Потому что дикое, первозданное пламя испугало и его. А ведь он знал Талилу, знал ее магию. И знал, что она не стала бы уничтожать императорский дворец и убивать людей лишь потому, что захотела. Или пребывала в плохом настроении.
Да как, великие Боги, она вообще смогла освободить свои силы? Вновь уничтожила оковы? Но ведь на этот раз он ей не помогал, кандалы не были ослаблены.

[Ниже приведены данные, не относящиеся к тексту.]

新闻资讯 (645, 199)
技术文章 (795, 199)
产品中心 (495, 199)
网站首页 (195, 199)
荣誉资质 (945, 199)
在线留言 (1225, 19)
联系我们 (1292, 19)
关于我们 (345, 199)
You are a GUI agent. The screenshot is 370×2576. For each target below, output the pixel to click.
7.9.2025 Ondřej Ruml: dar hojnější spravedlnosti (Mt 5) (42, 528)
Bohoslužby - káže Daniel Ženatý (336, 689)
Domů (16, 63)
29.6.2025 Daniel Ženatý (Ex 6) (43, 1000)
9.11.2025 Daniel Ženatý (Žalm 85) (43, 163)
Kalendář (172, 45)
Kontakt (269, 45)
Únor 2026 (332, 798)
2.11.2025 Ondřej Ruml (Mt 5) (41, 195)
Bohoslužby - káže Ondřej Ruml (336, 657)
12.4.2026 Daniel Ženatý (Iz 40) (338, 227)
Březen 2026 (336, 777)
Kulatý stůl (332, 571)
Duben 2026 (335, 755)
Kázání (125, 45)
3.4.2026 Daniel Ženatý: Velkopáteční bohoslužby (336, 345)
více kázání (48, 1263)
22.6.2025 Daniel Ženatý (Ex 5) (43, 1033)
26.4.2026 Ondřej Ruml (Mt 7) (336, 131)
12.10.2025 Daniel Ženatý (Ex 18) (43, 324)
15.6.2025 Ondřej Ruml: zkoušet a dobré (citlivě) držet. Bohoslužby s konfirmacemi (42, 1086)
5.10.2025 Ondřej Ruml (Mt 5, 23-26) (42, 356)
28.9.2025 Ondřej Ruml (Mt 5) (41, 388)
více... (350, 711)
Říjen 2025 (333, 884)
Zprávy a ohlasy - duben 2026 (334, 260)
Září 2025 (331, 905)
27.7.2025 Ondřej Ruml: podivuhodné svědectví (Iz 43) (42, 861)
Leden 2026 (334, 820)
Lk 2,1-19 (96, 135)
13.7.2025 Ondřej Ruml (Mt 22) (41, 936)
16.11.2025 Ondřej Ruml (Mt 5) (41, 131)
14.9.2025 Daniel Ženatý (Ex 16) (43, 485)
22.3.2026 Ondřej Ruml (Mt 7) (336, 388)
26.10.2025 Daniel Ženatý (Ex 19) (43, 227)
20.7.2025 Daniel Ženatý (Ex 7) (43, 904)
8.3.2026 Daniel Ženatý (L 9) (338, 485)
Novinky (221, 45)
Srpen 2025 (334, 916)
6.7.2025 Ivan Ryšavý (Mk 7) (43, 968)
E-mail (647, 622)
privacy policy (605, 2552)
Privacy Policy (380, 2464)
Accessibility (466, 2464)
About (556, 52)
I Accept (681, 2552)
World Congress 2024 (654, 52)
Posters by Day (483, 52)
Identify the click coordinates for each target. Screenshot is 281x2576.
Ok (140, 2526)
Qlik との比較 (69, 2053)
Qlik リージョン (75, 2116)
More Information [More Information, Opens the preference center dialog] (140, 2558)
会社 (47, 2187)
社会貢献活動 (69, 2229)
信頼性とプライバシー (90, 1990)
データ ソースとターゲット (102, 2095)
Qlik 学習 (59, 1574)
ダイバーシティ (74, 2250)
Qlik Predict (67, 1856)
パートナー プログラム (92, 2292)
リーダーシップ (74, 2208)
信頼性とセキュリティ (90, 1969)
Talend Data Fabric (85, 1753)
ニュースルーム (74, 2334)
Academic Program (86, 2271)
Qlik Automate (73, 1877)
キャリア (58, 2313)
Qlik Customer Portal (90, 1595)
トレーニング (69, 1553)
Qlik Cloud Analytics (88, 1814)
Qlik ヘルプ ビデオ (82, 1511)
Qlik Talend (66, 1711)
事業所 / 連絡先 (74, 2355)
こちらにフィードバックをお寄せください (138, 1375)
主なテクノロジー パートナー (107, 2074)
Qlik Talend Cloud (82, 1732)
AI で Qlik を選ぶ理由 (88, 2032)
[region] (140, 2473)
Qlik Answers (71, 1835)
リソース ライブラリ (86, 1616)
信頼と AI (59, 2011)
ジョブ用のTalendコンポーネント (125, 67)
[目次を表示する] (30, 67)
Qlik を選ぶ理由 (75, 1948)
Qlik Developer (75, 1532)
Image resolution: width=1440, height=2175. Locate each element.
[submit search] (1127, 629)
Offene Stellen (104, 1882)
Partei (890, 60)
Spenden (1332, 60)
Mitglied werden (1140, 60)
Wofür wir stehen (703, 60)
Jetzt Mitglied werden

Неужели его жена настолько сильна?..
Но это не укладывалось в голове, ведь месяцы назад, когда она впервые оказалась во дворце, Талила страстно и отчаянно мечтала освободиться и всем отомстить. Ее питала черная ненависть, а сильнее этого чувства было мало что. И тогда она не смогла. Как бы ни стискивала кулаки, как бы ни вздувались вены у нее на висках, как бы она ни дрожала, не способная сдерживать рвущие душу чувства — кандалы Талила не разрушила.
Но сегодня же...
Что-то изменилось. И где-то на подкорке вертелась недостойная мысль, которую Мамору гнал прочь. Что изменилось все к худшему.
Им все же пришлось обнажить катаны, ведь императорское войско, хоть и лишившееся половины самураев, все еще стояло у стены и охраняло столицу и дворец. Но назвать то месиво битвой не поворачивался язык. Воздух звенел от криков: обычные жители в страхе покидали свои дома и искали укрытия внизу холма, но там подступала армия, возглавляемая Мамору.
Вокруг было светло как днем, ведь по неведомой причине пламя, что разрезало небо на две части, не угасало. Огонь поднимался и поднимался ввысь, словно на месте императорского дворца разверзлась земля, и появилось жерло вулкана. Вокруг разлетался пепел, и по воздуху плыл удушающий запах гари. Жар, что шел от пламени, обжигал. По лицам стекал пот, губы пересыхали, щеки алели ярче огня. Мамору жестко усмехался, когда вспоминал свою обритую наголо голову. Хорошо, что так случилось, иначе огонь подпалил бы ему волосы, как уже подпалил брови и ресницы.